Re: [Chain] DTD, Design Considerations, etc. (was Re: [Chain] examples XML file available?)

Craig R. McClanahan Wed, 24 Sep 2003 10:01:20 -0700

Sgarlata Matt wrote:

The conversation threads are getting kind of crazy, so I'm going to skip
inline quotes for parts of this.

Craig, now I do see your point about using the ConfigRuleSet to digest a
portion of
an arbitrary XML file.  That is very cool, and now I understand why the
names of the XML elements are configurable.  I always understood the value
of letting attributes to the <command> element (and other elements).  This
is a much slicker approach than creating nested <set-property> elements.
Still, I think it could be useful to have a DTD for the *default* behavior
of the ConfigRuleSet.  I think in general users will start off using the
default behavior, and then may at a later date decide to fold their commands
into some other file, so a DTD will be nice to get people started with the
Chain package.  I agree with most your points about the constraints I placed
in the DTD being inappropriate, and will explicitly address each if we ever
decide to make a DTD.

Unfortunately, none of the Command implementations I am interested in building into my Chains would be usable in a document parsed against such a DTD, for the technical reasons we discussed earlier. Therefore, I'm not interested in any sort of DTD that someone would actually try to use in a validating parser. If what you want is a more high level view of the typical structure of such a file (i.e. documentation), that's a different matter, and should be addressed with diagrams, examples, and how-to guides; minimally, to the level of detail you see in the "Package Description" docs for things like Digester and BeanUtils.

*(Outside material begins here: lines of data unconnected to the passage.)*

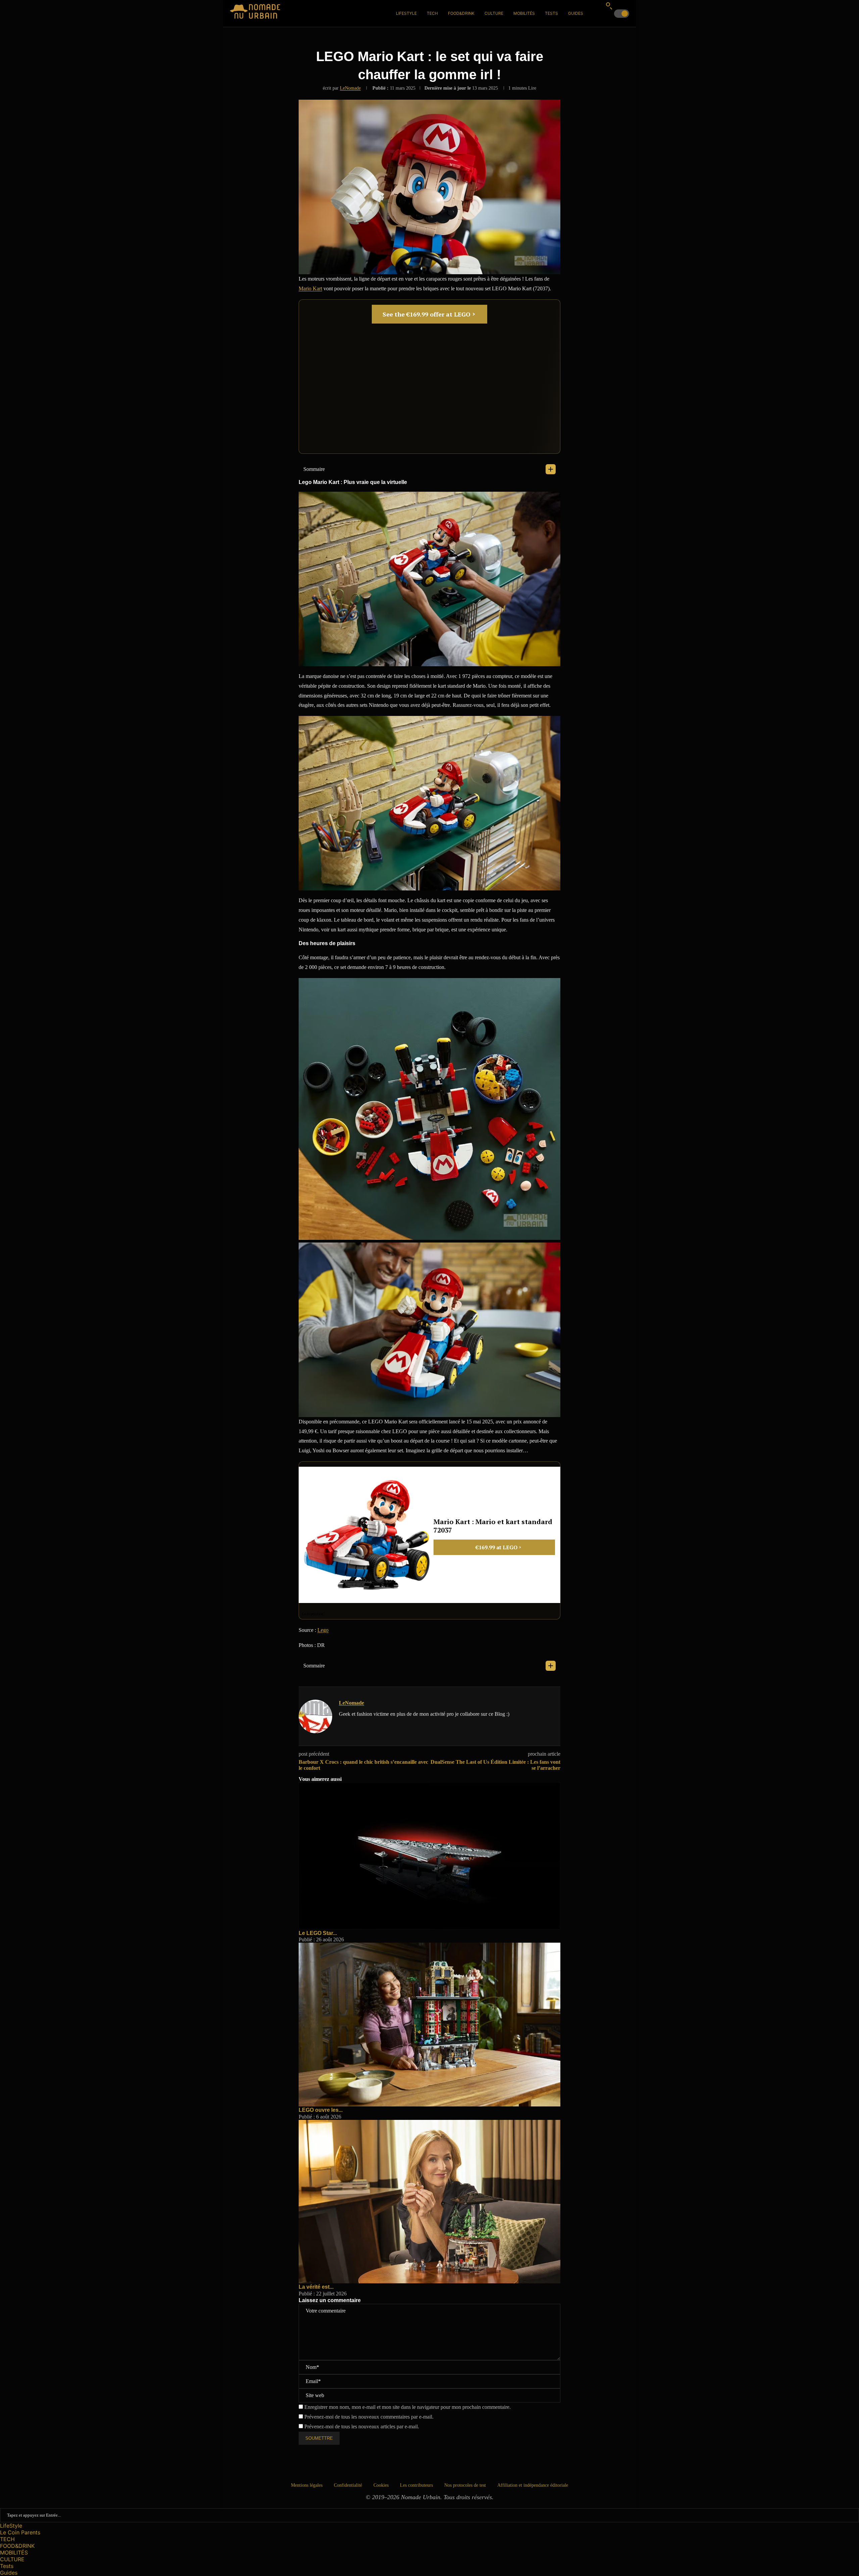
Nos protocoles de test (465, 2485)
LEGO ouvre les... (321, 2110)
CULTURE (494, 13)
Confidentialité (348, 2485)
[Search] (609, 5)
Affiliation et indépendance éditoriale (532, 2485)
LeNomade (350, 88)
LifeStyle (406, 13)
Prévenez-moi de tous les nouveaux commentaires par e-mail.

As I've thought more about the package, I don't understand why some design
decisions were made.

Ted points out the GoF patterns this package was created to realize. I discuss below some of my motivations, upon observing limitations in the extensibility of Struts based on the design decisions we made.

 First let me say that I think of Chains as being an OO
way to simulate procedural logic.

It is actually intended to *compose* procedural logic, not to *simulate* it.

In an O-O world, you often compose complex things out of simple things by encapsulating the result in a "black box" method that can be called by your user. Ideally, the user doesn't have to know much about what happens inside the box -- they just use it. But, sometimes, the default behavior is not enough and you need to specialize. A typical approach to specializing in O-O languages is to subclass, and then override the appropriate methods.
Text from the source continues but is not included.